Pengelolaan Keuangan Desa Compreng Terkesan Semrawut dan Sarat KKN

Subang, Demokratis

Tindak pidana korupsi (Tipikor) tidaklah sama dengan tindak pidana lainnya. Tipikor merupakan sebuah kejahatan sangat luar biasa (extra ordinary crime). Disebut begitu lantaran dampaknya dapat menimbulkan disparitas ekonomi bahkan krisis ekonomi secara nasional, gagalnya pembangunan nasional, kerugian keuangan negara/daerah/desa sehingga dapat menimbulkan kesengsaraan masyarakat luas.

Tak sedikit elemen masyarakat yang merasa jengah dan muak dengan perilaku koruptif, sehingga ingin segera diterapkannya pasal hukuman mati bagi pelakunya. Seperti di negeri Beruang Merah (baca : China).
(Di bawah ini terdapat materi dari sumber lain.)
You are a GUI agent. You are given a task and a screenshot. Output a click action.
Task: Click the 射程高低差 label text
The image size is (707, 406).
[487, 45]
Jika ada yang mengatakan bila penyakit Korupsi, Kolusi dan Nepotisme (KKN) sudah menjalar hingga ke tingkat pedesaan, fenomena itu memang telah lama berlangsung, hanya saja ada yang mencuat dan tidak mencuat ke permukaan.

Seperti yang kini tengah melanda Pemerintah Desa, Kecamatan Compreng, Kabupaten Subang, Provinsi Jawa Barat, terkait adanya dugaan penyelewengan penggunaan  anggaran desa (baca : APBDes) yang dijadikan ajang korupsi, sehingga berpotensi merugikan keuangan negara/desa mencapai hingga ratusan juta rupiah.

Dari berbagai sumber dan hasil investigasi yang dihimpun awak media menyebutkan, berawal dari tudingan terhadap Plh Kepala Desa Compreng TS yang mengangkangi regulasi pengelolaan keuangan desa.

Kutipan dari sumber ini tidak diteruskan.